A mí me encantó luchar en este juego y solo podría mejorarse con un bestiario más extenso, como comenté antes. Por suerte, nos saldrán al paso un número de jefes apropiado con mecánicas distintas que tocará aprenderse si no queremos morir. También existen unos cuantos retos de combate opcionales que merece la pena completar. No son muy difíciles, pero sí bastante disfrutables.

Las habilidades de Faie

Antes de abandonar el tema, quería dedicarle un pequeño espacio a los poderes del hada. Y es que llegamos a tener cinco de ellos que parecen enfocados en la exploración, pero también son muy útiles en combate. Por ejemplo, a falta de un botón de esquive, podemos evadir golpes con un acelerón de Faie o directamente teletransportarnos a su ubicación con un botón.

El resto de habilidades como quemar, crear una copia de Elliot o atraer objetos en un remolino también son bastante útiles en batalla, ¡solo hay que ser creativos! Si bien las múltiples posibilidades de potenciar a Elliot y utilizar su hada vuelven el juego un tanto más fácil, al final nos queda un personaje muy divertido de controlar. Y en buena parte es también gracias a Faie.

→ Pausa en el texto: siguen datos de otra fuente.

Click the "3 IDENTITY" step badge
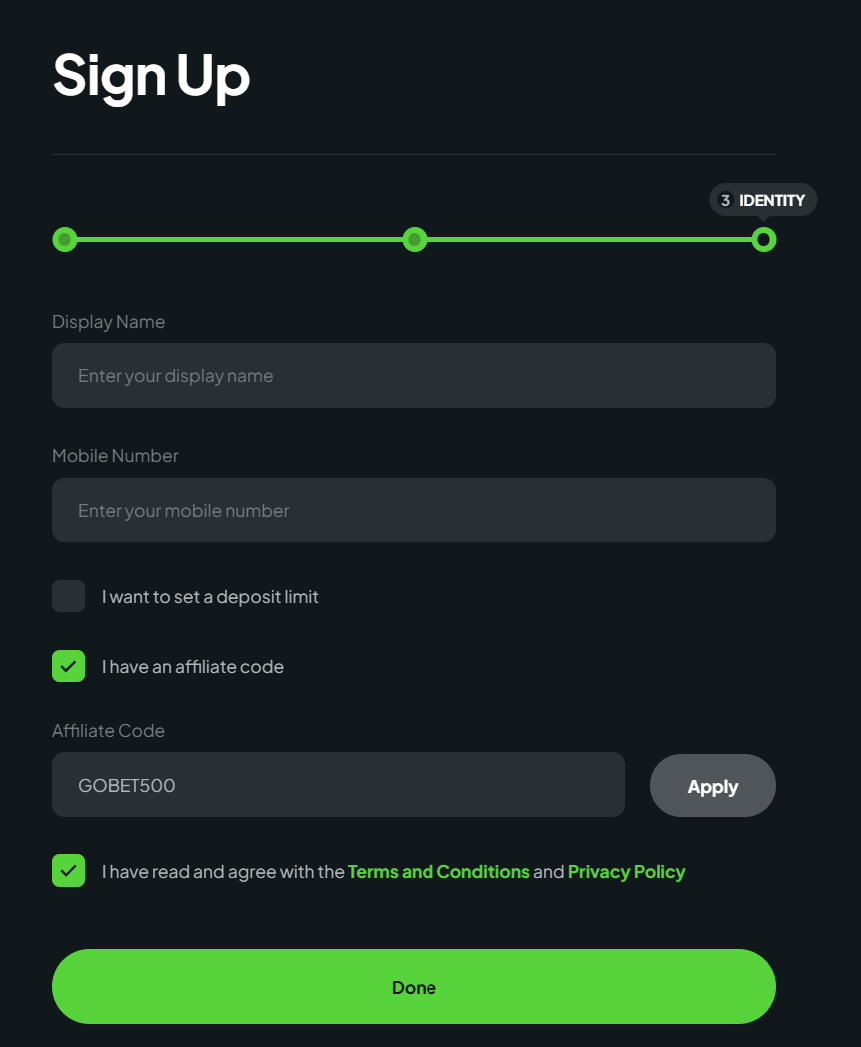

Y otra cosa: en el menú de Faie accederemos a una serie de prácticas (uno por habilidad) donde experimentar con sus poderes. Me parece destacable, porque son cinco mini-juegos entretenidos con su propio sistema de puntuación. Si bien no son necesarios (podemos completar el juego sin siquiera probarlos), se agradecen y suman otro punto más a la experiencia.

The Adventures of Elliot: The Millennium Tales Heuria Faie arte promocional

Valoración final

85/100

The Adventures of Elliot: The Millennium Tales demuestra la forma de rendir homenaje a los juegos clásicos sin renunciar a la complejidad moderna. Lo prueba con su historia y personajes bien cuidados, un sistema de combate satisfactorio y por supuesto, ese adorable apartado audiovisual para cualquier amante de la oleada de títulos HD-2D.

Mi única pega con la experiencia es que desaprovecharon el potencial de las cuatro eras en lo jugable. Ojalá hubiésemos tenido más diferencias en el mundo, los monstruos y las mazmorras según la época en la que estuviésemos. La ciudad principal cambia muchísimo en cada momento, pero el resto de escenarios son demasiado similares. Ahí faltó trabajo.

He leído quejas por ahí sobre que el hada Faie habla mucho, y cosas similares. A mí no me lo pareció, pero en cualquier caso, existen opciones para reducir las intervenciones del hada, igual que nos dejan activar o desactivar indicadores de misiones, las pistas o la propia dificultad. Así que sí, la experiencia es muy personalizable y quien se queja probablemente no revisó bien el menú.

¡Y poco más! La calidad de los HD-2D de Square Enix avanza y aunque prefiero propuestas como Triangle Strategy u Octopath Traveler, me encantó descubrir The Adventures of Elliot. Se nota que cuidan cada vez más el tema visual, con esos agradecidísimos artes tan expresivos de cada personaje durante las conversaciones, por ejemplo. ¿Cómo saldrá el siguiente, Final Fantasy Resonance?